GIVEN RECORDS start

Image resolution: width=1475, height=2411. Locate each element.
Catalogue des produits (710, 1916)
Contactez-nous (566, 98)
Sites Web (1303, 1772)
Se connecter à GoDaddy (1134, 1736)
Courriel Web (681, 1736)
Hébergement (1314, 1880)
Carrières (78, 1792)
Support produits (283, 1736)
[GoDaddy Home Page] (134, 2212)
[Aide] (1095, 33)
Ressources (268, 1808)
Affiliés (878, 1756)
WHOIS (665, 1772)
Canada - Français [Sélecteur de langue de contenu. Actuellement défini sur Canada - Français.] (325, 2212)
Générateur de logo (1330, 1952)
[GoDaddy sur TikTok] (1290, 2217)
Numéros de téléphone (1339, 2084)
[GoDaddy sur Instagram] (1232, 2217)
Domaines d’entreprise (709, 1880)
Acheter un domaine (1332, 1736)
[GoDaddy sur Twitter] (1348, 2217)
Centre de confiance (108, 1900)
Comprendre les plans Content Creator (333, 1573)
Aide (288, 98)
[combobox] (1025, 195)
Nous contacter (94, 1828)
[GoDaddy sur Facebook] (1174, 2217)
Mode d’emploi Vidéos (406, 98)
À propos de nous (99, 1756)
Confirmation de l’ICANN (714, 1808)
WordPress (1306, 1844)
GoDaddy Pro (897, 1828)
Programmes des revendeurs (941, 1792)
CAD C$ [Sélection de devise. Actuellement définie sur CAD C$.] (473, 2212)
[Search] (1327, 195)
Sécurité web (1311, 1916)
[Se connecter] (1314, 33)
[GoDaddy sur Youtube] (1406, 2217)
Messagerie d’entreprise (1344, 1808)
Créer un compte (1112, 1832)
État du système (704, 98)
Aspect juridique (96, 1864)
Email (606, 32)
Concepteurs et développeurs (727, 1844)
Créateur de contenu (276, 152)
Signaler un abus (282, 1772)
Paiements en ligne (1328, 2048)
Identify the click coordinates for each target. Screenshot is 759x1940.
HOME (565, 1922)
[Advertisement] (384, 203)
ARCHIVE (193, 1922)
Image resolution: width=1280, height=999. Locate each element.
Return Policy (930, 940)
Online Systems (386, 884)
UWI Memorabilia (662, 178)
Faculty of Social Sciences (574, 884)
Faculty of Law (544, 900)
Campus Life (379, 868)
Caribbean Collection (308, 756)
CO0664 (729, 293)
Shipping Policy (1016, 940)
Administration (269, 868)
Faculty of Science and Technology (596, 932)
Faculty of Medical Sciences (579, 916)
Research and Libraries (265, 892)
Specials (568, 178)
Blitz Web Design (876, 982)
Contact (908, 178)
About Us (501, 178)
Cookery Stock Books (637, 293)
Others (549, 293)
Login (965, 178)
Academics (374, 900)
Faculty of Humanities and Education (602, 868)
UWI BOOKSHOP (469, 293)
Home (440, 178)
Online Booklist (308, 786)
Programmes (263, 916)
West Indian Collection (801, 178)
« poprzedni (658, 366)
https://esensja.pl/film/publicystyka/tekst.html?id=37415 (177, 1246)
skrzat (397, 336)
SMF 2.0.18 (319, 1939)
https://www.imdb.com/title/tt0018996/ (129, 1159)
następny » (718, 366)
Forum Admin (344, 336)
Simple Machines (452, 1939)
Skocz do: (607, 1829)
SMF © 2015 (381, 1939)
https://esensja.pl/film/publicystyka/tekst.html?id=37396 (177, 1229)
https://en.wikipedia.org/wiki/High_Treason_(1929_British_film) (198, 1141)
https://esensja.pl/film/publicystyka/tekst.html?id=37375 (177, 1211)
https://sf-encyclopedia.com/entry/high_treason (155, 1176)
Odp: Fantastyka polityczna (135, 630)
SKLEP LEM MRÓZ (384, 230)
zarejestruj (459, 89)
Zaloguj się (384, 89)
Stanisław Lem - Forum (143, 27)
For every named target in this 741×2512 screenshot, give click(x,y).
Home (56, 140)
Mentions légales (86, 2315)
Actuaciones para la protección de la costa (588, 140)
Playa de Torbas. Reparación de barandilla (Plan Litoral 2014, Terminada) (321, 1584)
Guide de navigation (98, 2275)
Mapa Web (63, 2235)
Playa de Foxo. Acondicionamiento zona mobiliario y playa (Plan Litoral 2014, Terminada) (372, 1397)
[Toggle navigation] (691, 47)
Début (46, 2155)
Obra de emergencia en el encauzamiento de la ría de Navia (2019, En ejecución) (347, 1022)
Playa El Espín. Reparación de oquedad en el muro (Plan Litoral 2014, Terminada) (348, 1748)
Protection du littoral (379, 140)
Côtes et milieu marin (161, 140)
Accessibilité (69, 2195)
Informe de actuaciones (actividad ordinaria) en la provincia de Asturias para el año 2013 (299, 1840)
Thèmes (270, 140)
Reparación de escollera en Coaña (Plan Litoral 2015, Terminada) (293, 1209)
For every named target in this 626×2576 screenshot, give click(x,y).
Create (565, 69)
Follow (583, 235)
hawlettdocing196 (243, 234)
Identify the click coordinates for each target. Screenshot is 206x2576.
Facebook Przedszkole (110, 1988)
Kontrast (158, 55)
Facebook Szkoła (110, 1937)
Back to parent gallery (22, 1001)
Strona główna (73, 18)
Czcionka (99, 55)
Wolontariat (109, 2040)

GIVEN RECORDS end

[WHAT YOU HAVE TO DO]:
Please rewrite the material above as a numbered list, but only the lines between the one containing "Concepteurs et développeurs (727, 1844)" and the one containing "Academics (374, 900)", both included, and leave out any blank lines.

[ANSWER TO THIS PROBLEM]:
1. Concepteurs et développeurs (727, 1844)
2. Créateur de contenu (276, 152)
3. Signaler un abus (282, 1772)
4. Paiements en ligne (1328, 2048)
5. Identify the click coordinates for each target. Screenshot is 759x1940.
6. HOME (565, 1922)
7. [Advertisement] (384, 203)
8. ARCHIVE (193, 1922)
9. Image resolution: width=1280, height=999. Locate each element.
10. Return Policy (930, 940)
11. Online Systems (386, 884)
12. UWI Memorabilia (662, 178)
13. Faculty of Social Sciences (574, 884)
14. Faculty of Law (544, 900)
15. Campus Life (379, 868)
16. Caribbean Collection (308, 756)
17. CO0664 (729, 293)
18. Shipping Policy (1016, 940)
19. Administration (269, 868)
20. Faculty of Science and Technology (596, 932)
21. Faculty of Medical Sciences (579, 916)
22. Research and Libraries (265, 892)
23. Specials (568, 178)
24. Blitz Web Design (876, 982)
25. Contact (908, 178)
26. About Us (501, 178)
27. Cookery Stock Books (637, 293)
28. Others (549, 293)
29. Login (965, 178)
30. Academics (374, 900)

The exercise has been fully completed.